Des feux partout : dans la forêt de Fontainebleau près de Paris, dans le Sud de la France, mais aussi en Bretagne, région tempérée et humide qui était épargnée il y a encore quelques années. 2026 s’annonce déjà comme une année catastrophique sur le front des incendies. 41.000 hectares ont déjà brûlé en France, alors que nous ne sommes qu’à la mi-juillet. La moyenne annuelle des 20 dernières années n’était «que» de 9.000 hectares réduits en cendres. Il faut donc s’attendre à un record de destructions par les flammes, alors que les canicules se suivent et que la sécheresse reste implacable. Pourtant, alors que tout le monde connaissait ces risques, les moyens mis en œuvre pour lutter contre le feu ne sont pas débloqués.
Austérité pour les pompiers
«Il manque plus de 300 camions-citernes» alerte un syndicat de pompiers cette semaine dans les médias. Après les incendies, déjà terribles, de l’année 2022, Macron avait fait des belles promesses : un «pacte» pour remplacer les véhicules vieillissants. Un pompier syndicaliste interrogé par 20 Minutes explique que leurs camions étaient carrément devenus dangereux, puisqu’ils «ne correspondaient plus aux normes minimales de sécurité pour protéger les sapeurs-pompiers à bord». Mais les moyens, déjà légers, qui avaient été débloqués à l’époque, ont surtout été «une aubaine pour les équipementiers, qui n’ont pas manqué d’en profiter pour réévaluer leurs tarifs à la hausse, au détriment des finances publiques et de l’efficacité attendue» dit-il. C’est la magie du néolibéralisme : l’argent public engraisse toujours les mêmes, et les dépenses ne résolvent pas les problèmes.
Il manque donc des centaines de camions pour éteindre les feux, mais aussi des avions. La France ne compte que 20 bombardiers d’eau, dont 12 Canadair vieillissants et 8 avions Dash. Là non plus, les moyens ne suivent pas. Pire, en février 2024, le Premier ministre avait pris un décret pour réduire de 52,8 millions d’euros les crédits alloués à la sécurité civile. De même Valérie Pécresse, à la tête de la région Île-de-France, avait fait voter la même année le retrait d’une subvention de 1,5 million d’euros aux sapeurs-pompiers pour basculer le budget vers l’achat de caméras de surveillance.
En parallèle, les manifestations de pompiers qui réclament plus de moyens ont été systématiquement et férocement réprimées, y compris avec des armes mutilantes qui ont gravement blessé certains soldats du feu.

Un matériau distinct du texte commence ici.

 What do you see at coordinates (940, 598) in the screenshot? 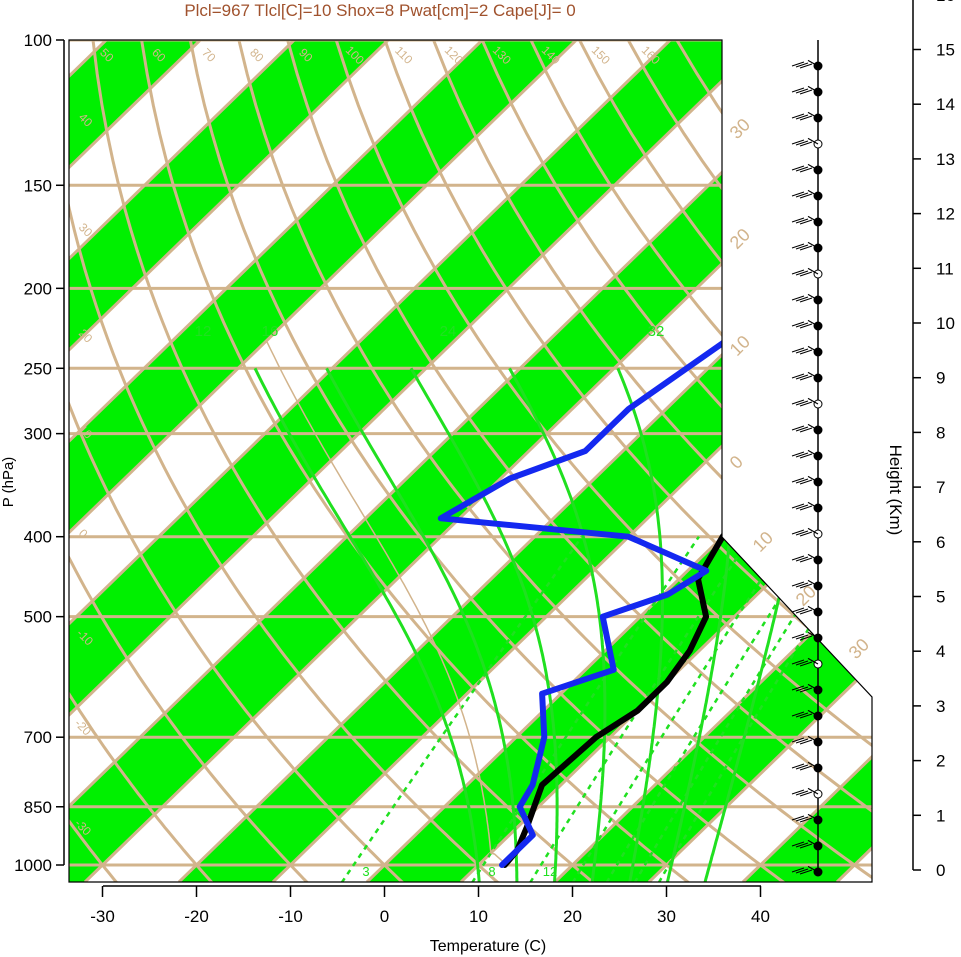
I see `height-tick-label: 5` at bounding box center [940, 598].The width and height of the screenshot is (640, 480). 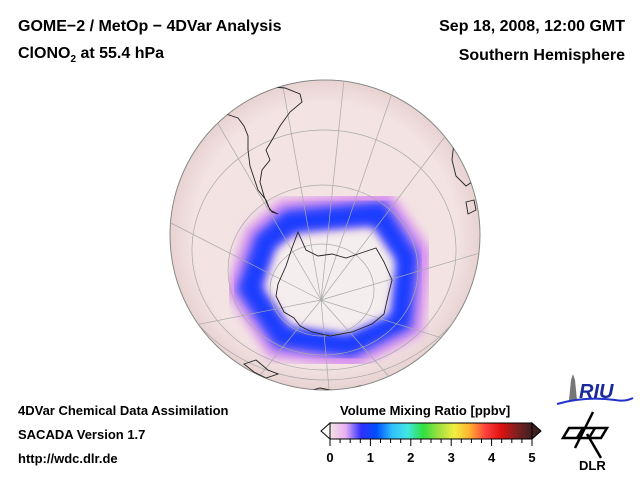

De l’argent pour la police et l’armée
À l’inverse, les moyens sont illimités pour la guerre et la police. En 2024, le gouvernement français commandait 42 avions de guerre Rafale supplémentaires, pour la somme de 5 milliards d’euros. Des centaines de millions d’euros ont également été débloqués pour aménager une base militaire à Luxeuil-les-Bains, en Haute-Saône, et plus de 10 milliards pour la construction d’un porte-avions nucléaire à Saint-Nazaire. Les exemples de chantiers militaires se multiplient partout en France.
Dans le domaine répressif, le gouvernement a commandé pour plusieurs dizaines de millions d’euros de grenades lacrymogènes et explosives ces dernières années, afin d’écraser les contestations, et il a acheté 90 blindés baptisés Centaure pour la gendarmerie «made in France». Coût total de l’opération : 70 millions d’euros, pour des engins pesant 14,5 tonnes et équipés d’une caméra avec une portée de 9 kilomètres, efficace de jour comme de nuit, de lanceurs de grenades, d’une mitrailleuse et de gadgets en tout genre contre le peuple. Ce blindé est décrit comme un «concentré de technologies et de robustesse». Il est en tout cas plus moderne et sophistiqué que le matériel pour éteindre les flammes.
Les «réductions» de dépenses n’existent pas, il n’y a que des arbitrages : nos dirigeants se préparent à la guerre totale et à la guerre sociale, et orientent donc les moyens vers les armes et leurs amis fortunés, plutôt que pour éteindre les incendies de toutes sortes. Il faut croire qu’ils préfèrent brûler avec nous plutôt que de partager les richesses.